* **Problème court**:
Filtrez le matériel ci-dessous : recopiez chaque ligne qui contient la chaîne « Viewport ».

* **Matériel de travail**:
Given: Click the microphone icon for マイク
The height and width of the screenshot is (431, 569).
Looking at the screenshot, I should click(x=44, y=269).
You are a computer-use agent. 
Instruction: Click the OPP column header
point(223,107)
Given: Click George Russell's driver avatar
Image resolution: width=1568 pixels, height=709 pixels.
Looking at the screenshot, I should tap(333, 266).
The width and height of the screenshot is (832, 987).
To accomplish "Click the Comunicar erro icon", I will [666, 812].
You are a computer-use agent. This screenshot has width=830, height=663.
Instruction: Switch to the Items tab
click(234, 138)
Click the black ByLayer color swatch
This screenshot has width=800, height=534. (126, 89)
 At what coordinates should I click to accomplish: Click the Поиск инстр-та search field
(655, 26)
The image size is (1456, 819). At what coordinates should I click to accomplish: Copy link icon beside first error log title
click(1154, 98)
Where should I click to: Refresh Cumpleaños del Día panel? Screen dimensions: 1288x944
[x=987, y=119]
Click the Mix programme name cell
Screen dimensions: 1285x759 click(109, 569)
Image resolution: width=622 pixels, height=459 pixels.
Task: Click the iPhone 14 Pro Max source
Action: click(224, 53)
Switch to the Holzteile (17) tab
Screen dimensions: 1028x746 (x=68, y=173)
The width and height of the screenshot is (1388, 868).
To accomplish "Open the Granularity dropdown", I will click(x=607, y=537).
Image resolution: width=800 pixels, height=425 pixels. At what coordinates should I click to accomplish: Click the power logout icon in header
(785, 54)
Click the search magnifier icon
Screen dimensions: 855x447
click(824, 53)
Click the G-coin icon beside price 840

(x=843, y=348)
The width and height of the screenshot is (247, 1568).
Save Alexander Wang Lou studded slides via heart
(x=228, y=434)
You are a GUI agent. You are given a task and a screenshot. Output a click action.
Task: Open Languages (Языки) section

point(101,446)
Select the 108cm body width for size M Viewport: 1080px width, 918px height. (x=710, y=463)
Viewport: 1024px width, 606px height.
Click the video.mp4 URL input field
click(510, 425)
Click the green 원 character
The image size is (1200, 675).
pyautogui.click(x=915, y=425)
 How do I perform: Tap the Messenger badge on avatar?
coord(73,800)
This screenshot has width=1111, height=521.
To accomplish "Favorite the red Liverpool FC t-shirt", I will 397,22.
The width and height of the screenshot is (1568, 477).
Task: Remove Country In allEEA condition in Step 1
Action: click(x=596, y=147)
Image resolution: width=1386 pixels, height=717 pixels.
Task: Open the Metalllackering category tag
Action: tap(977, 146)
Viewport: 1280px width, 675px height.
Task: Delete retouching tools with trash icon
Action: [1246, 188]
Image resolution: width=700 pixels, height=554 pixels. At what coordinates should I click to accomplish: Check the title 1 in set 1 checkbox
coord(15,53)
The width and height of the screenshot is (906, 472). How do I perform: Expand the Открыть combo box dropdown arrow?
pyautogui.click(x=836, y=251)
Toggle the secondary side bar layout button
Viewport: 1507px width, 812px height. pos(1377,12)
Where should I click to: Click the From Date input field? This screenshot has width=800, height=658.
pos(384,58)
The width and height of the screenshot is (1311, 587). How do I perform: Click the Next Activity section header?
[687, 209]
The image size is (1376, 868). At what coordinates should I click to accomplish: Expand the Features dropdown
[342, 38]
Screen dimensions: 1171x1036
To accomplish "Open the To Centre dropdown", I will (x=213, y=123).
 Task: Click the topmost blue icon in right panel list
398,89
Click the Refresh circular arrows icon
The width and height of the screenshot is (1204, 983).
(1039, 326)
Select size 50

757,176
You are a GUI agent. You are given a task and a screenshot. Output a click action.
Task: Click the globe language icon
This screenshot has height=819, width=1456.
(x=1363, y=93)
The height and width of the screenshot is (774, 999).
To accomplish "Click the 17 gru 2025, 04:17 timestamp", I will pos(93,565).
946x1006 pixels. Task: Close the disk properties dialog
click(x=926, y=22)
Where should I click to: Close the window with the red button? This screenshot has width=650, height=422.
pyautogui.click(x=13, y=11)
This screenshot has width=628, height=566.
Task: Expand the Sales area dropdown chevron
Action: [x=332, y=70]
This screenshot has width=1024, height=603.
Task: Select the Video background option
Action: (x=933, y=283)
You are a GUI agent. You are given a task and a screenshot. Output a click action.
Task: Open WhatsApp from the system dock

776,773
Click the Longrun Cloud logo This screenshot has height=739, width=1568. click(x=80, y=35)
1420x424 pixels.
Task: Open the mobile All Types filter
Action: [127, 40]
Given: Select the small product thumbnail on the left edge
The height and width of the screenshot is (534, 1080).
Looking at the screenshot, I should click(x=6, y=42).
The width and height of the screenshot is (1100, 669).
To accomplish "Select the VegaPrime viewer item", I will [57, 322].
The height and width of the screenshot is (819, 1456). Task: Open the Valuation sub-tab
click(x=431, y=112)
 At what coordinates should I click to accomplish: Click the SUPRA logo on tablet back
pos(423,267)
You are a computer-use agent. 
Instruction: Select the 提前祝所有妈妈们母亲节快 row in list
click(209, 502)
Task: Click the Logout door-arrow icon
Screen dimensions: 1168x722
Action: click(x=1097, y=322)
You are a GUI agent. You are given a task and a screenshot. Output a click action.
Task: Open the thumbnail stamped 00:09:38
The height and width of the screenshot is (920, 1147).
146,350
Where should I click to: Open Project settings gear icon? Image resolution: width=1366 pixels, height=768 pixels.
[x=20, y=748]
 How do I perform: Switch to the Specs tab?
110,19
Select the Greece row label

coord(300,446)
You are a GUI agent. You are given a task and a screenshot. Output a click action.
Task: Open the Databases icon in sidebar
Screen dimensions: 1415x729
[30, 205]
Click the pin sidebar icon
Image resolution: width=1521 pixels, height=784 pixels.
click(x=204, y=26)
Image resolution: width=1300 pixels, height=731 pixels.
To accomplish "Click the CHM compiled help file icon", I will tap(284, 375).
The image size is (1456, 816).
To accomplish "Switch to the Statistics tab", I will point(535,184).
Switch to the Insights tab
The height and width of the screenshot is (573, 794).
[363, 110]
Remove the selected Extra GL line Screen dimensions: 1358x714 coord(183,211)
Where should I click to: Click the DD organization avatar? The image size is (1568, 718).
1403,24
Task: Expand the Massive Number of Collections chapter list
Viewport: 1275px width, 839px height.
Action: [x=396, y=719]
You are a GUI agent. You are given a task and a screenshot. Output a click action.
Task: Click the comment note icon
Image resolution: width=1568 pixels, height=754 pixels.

* **La réponse**:
Select the 108cm body width for size M Viewport: 1080px width, 918px height. (x=710, y=463)
Viewport: 1024px width, 606px height.
Viewport: 1280px width, 675px height.
Viewport: 1507px width, 812px height. pos(1377,12)
Viewport: 1275px width, 839px height.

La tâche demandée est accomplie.